RT-2: Vision-Language-Action Models Transfer Web Knowledge to Robotic Control (2307.15818v1)

Published 28 Jul 2023 in cs.RO, cs.CL, cs.CV, and cs.LG

Abstract: We study how vision-LLMs trained on Internet-scale data can be incorporated directly into end-to-end robotic control to boost generalization and enable emergent semantic reasoning. Our goal is to enable a single end-to-end trained model to both learn to map robot observations to actions and enjoy the benefits of large-scale pretraining on language and vision-language data from the web. To this end, we propose to co-fine-tune state-of-the-art vision-LLMs on both robotic trajectory data and Internet-scale vision-language tasks, such as visual question answering. In contrast to other approaches, we propose a simple, general recipe to achieve this goal: in order to fit both natural language responses and robotic actions into the same format, we express the actions as text tokens and incorporate them directly into the training set of the model in the same way as natural language tokens. We refer to such category of models as vision-language-action models (VLA) and instantiate an example of such a model, which we call RT-2. Our extensive evaluation (6k evaluation trials) shows that our approach leads to performant robotic policies and enables RT-2 to obtain a range of emergent capabilities from Internet-scale training. This includes significantly improved generalization to novel objects, the ability to interpret commands not present in the robot training data (such as placing an object onto a particular number or icon), and the ability to perform rudimentary reasoning in response to user commands (such as picking up the smallest or largest object, or the one closest to another object). We further show that incorporating chain of thought reasoning allows RT-2 to perform multi-stage semantic reasoning, for example figuring out which object to pick up for use as an improvised hammer (a rock), or which type of drink is best suited for someone who is tired (an energy drink).

PDF Abstract

Introduction

High-capacity models pretrained on vast web-scale datasets have exhibited effective and powerful downstream task performance.

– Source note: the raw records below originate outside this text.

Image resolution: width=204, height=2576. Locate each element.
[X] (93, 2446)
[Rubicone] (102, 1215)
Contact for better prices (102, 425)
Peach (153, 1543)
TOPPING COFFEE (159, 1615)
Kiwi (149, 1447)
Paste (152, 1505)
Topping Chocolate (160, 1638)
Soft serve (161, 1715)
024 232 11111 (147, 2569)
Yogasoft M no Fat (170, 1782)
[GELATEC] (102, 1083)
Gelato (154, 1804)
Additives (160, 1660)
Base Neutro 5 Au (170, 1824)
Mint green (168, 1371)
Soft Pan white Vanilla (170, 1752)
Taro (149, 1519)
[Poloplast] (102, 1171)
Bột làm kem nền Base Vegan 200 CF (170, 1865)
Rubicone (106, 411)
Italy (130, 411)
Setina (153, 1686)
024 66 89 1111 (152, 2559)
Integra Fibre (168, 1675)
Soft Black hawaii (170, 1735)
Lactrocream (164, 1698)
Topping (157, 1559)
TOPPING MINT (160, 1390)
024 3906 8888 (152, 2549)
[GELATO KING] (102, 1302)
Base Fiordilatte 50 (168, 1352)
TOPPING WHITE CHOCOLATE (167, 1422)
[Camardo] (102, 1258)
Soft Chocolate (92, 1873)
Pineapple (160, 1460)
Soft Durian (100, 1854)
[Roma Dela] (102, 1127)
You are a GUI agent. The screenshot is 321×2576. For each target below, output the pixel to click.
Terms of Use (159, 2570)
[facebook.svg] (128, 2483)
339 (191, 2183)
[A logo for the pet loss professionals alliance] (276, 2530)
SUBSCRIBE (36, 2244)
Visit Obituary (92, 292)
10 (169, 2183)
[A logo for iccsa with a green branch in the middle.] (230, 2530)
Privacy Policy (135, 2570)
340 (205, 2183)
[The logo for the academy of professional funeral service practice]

Incorporating such models directly into end-to-end robotic control has the potential to vastly improve generalization and enable emergent semantic reasoning. This paper probes the extent to which large-scale pretrained vision-LLMs (VLMs) can be integrated into robotic control, proposing a framework to train vision-language-action (VLA) models capable of interpreting and acting upon both linguistic and visual cues in the context of robotics.

Methodology

The core hypothesis tested is the practicality of co-fine-tuning state-of-the-art VLMs on robotic trajectory data alongside Internet-scale vision-language tasks. This entails a training paradigm where robotic actions are tokenized and added to the training set, treated comparably to natural language tokens. The VLA model can then output textual action sequences in response to prompts, which the robot interprets and enacts. The RT-2 model, an instantiation of such VLA architecture, is then rigorously evaluated across thousands of trials to validate its performance and emergent capabilities, such as improved generalization, command interpretation, and basic semantic reasoning.

Related Work and Findings

The investigation is situated within a landscape of recent works attempting to blend LLMs and VLMs into robotics. While these methods generally excel at high-level planning, they often fail to leverage the rich semantic knowledge during training for lower-level tasks. RT-2's approach is contrasted with those alternatives through its innovative real-time inference protocol and training strategy. Remarkably, RT-2 models demonstrate preferable generalization to novel objects, environments, and semantically varied instructions, significantly outperforming similar robotics-focused models.

Limitations and Future Work

Despite RT-2's promising abilities, the approach retains limitations such as its reliance on the range of physical skills present in the training robot data and the computational costs associated with running large models. Future research directions include potential solutions such as model quantization and distillation to improve efficiency. Moreover, greater availability of open-sourced VLMs and the ability to train on a broader array of data, including human demonstrations, could extend RT-2's generalizability and skillset further.

In conclusion, RT-2 suggests a powerful avenue through which robust pretraining on language and vision can enhance robotic control. By effectively transferring web-scale pretraining to robotic manipulation, RT-2 sets a benchmark for future vision-language-action models in the robotics domain.